[AVAILABLE DATA]:

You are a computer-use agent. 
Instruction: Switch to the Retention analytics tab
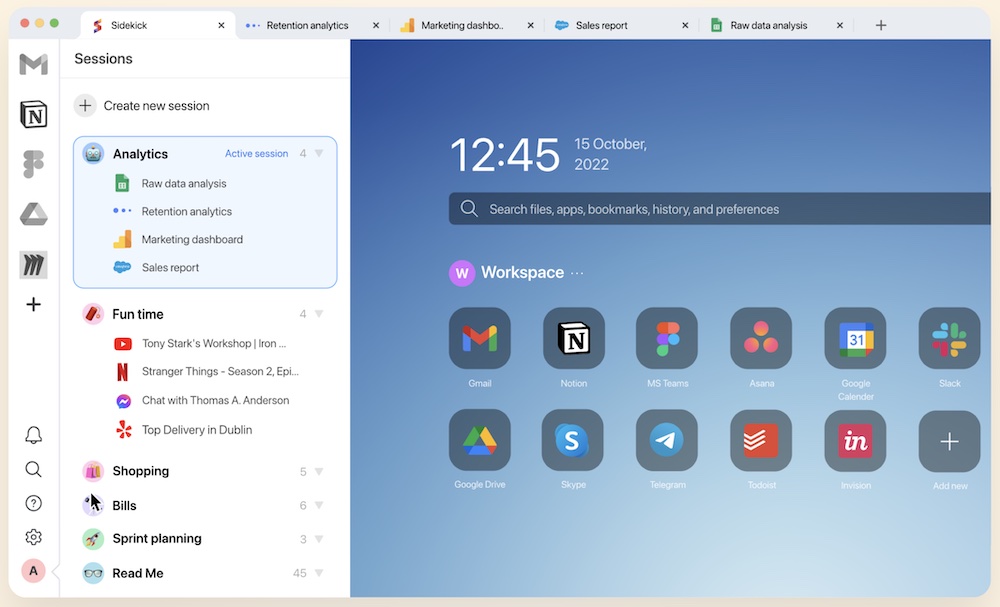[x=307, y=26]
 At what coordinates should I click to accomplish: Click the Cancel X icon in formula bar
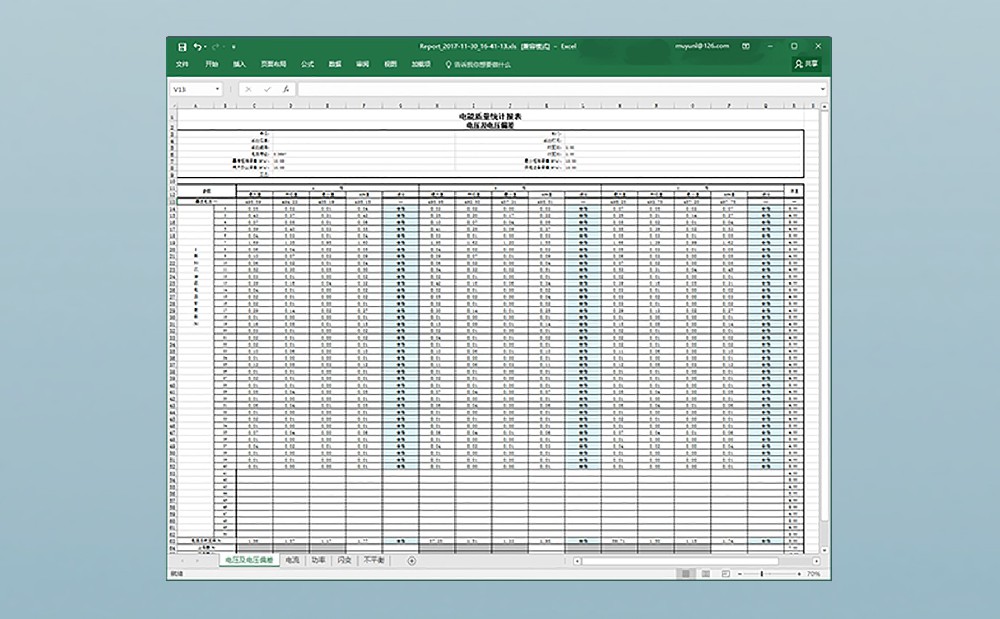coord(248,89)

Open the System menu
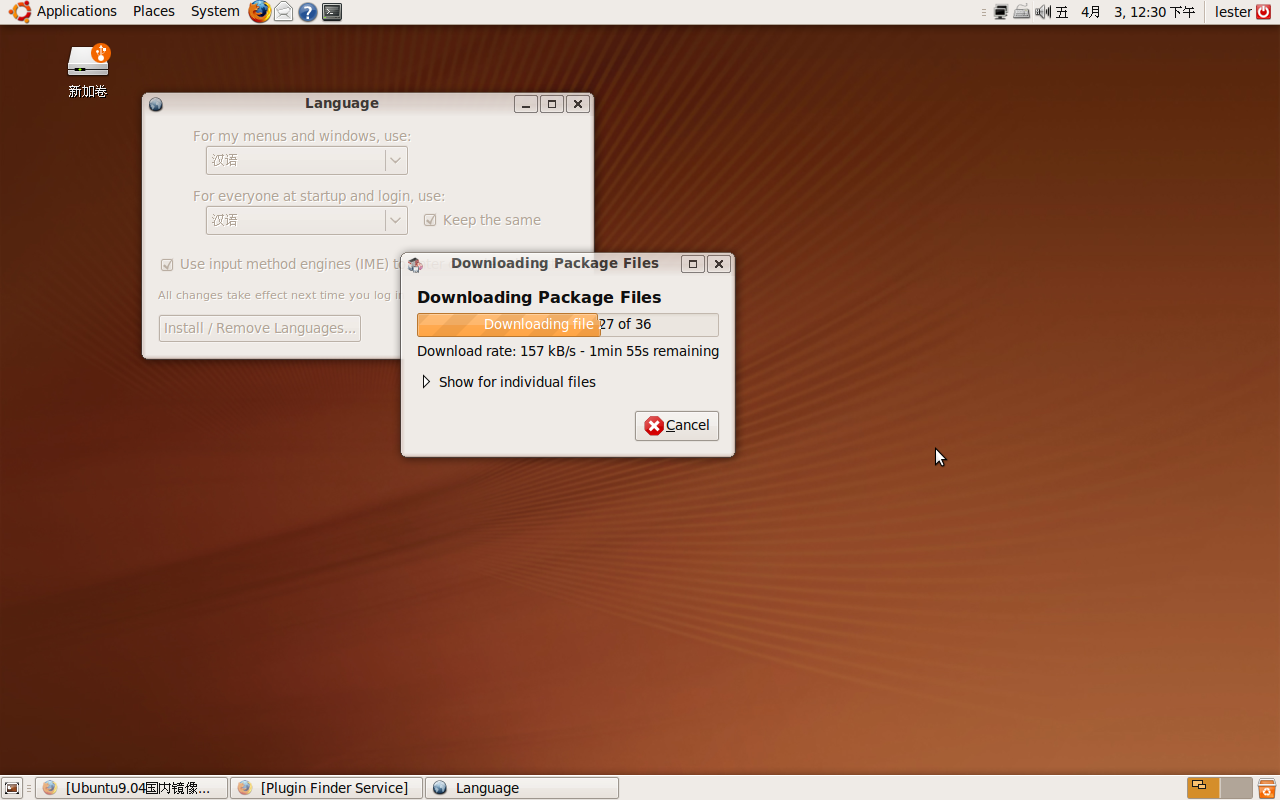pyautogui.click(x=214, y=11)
...
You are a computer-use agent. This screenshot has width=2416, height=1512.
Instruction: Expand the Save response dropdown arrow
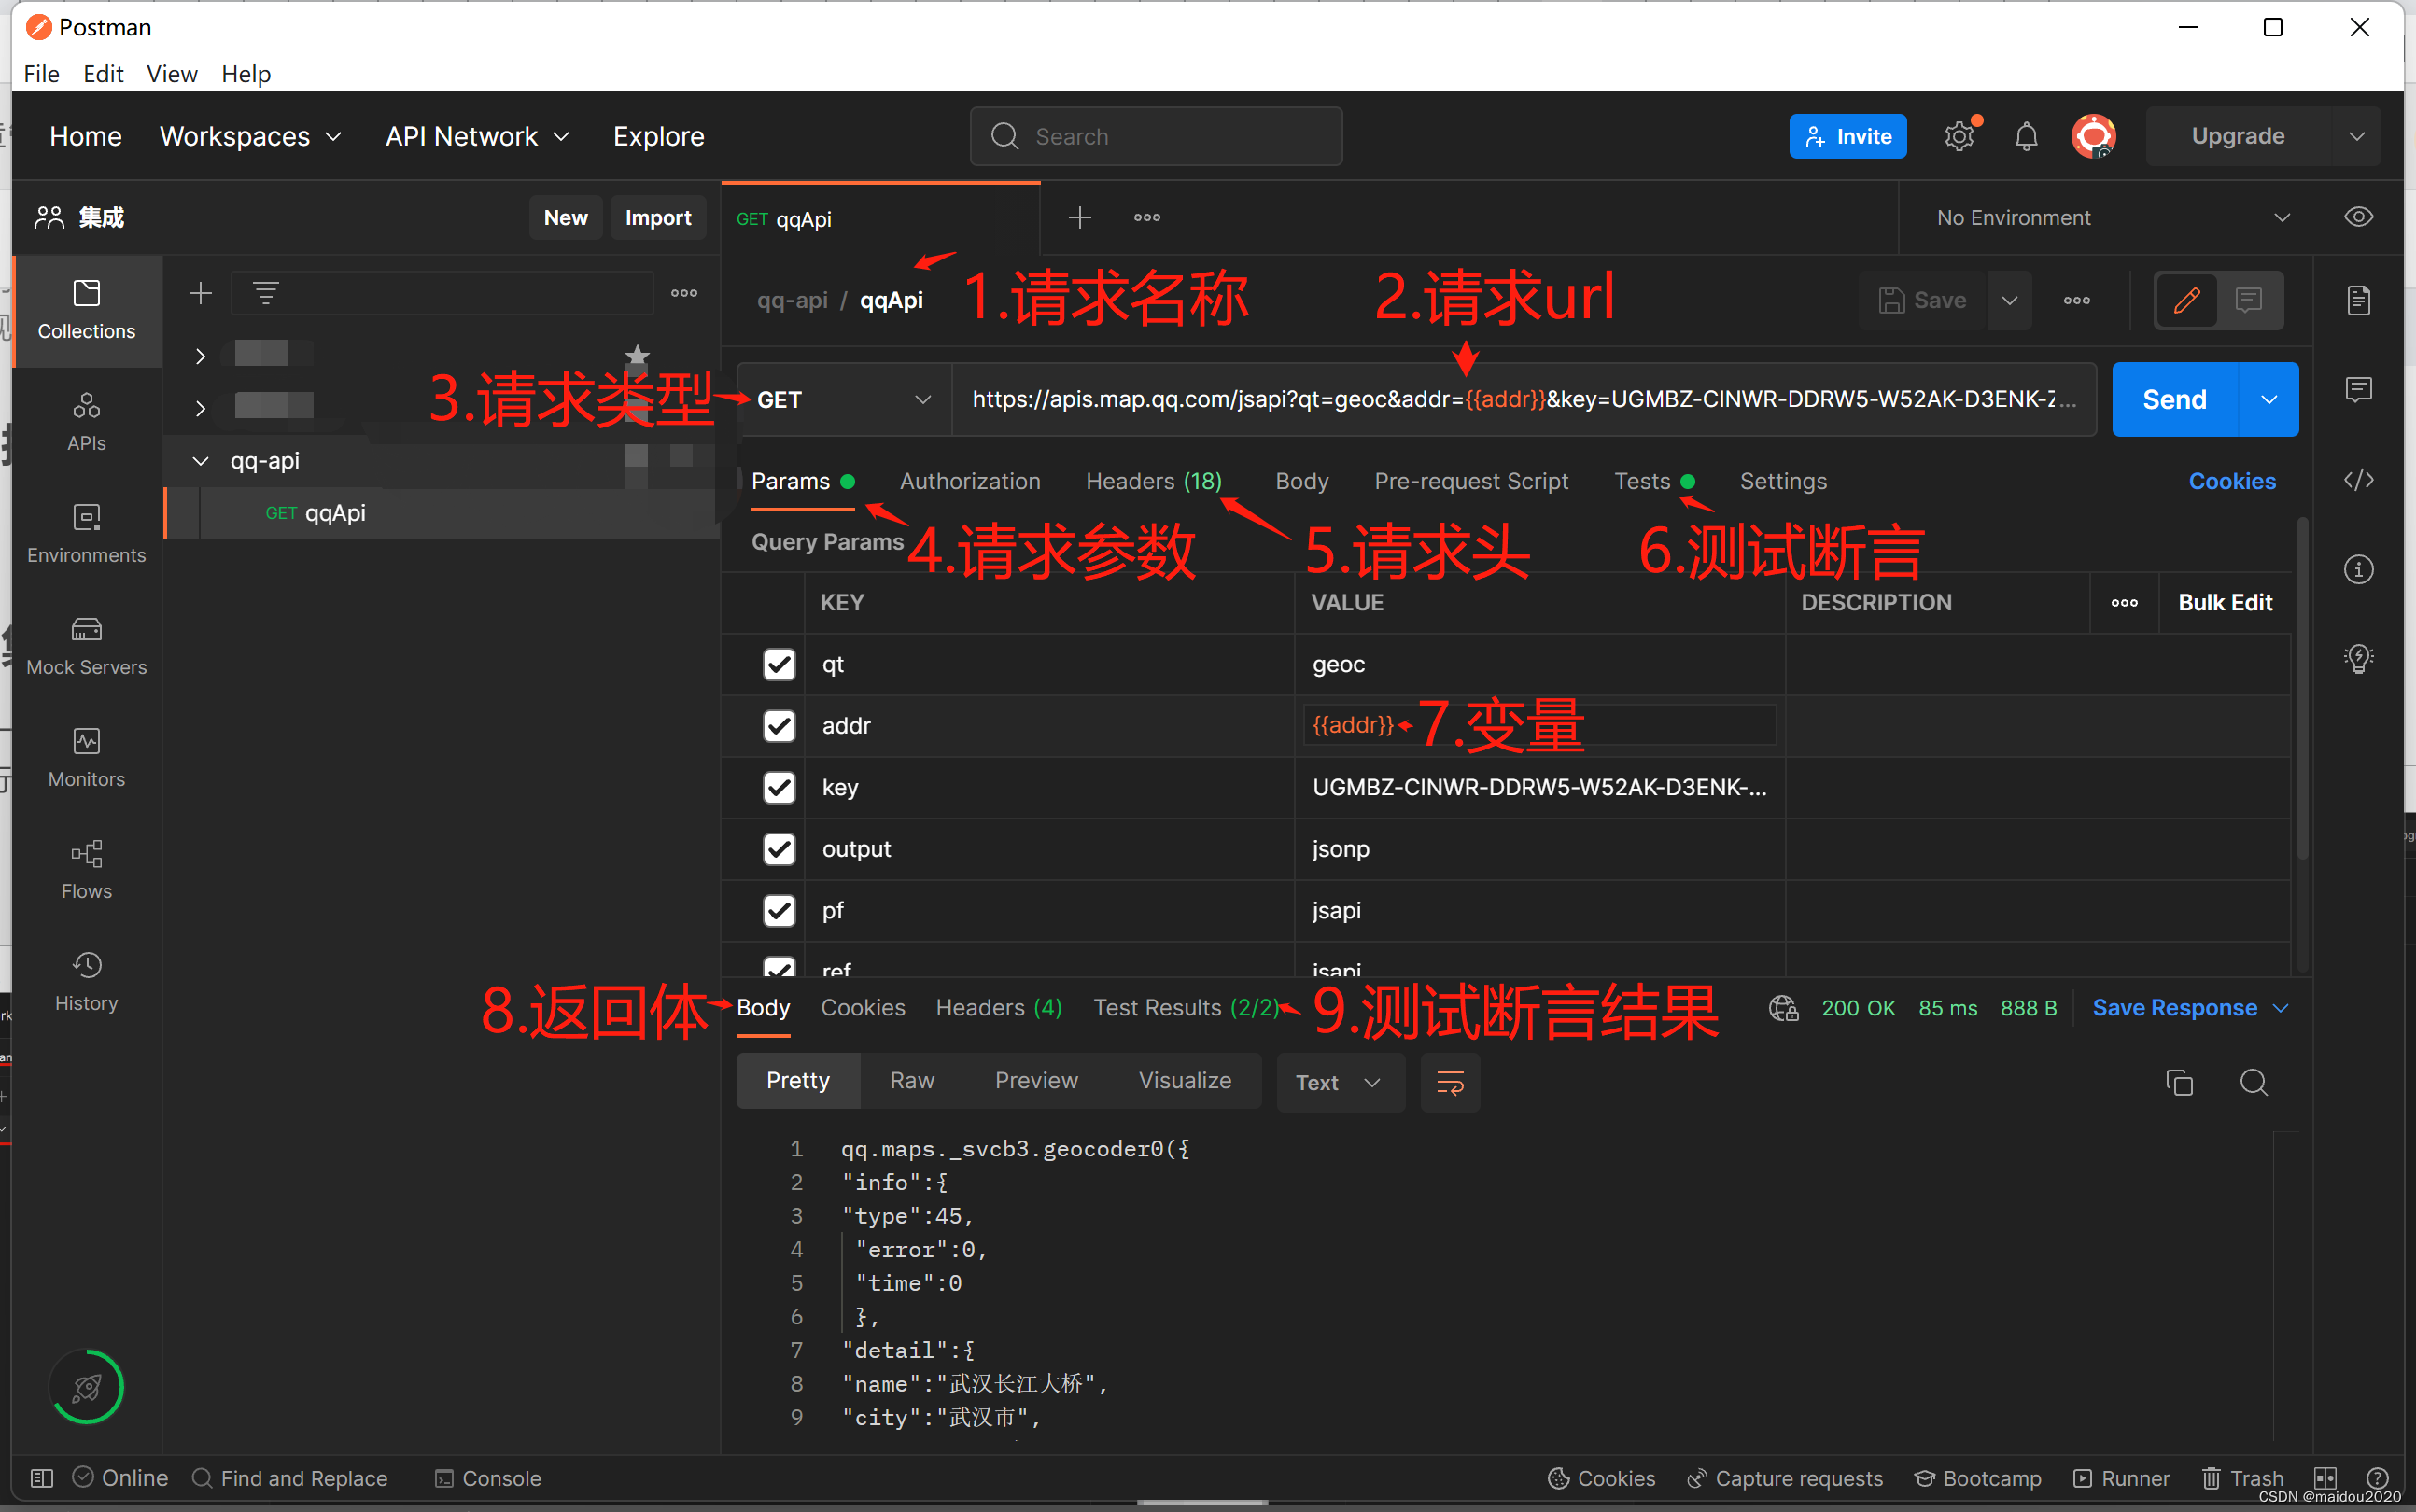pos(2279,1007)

[SHORT EXERCISE]:
Which lines in the items above contain the word "computer"? Collect each one in full, counting uppercase and lowercase as different.

[THE SOLUTION]:
You are a computer-use agent. 
You are a computer-use agent. This screenshot has width=2416, height=1512.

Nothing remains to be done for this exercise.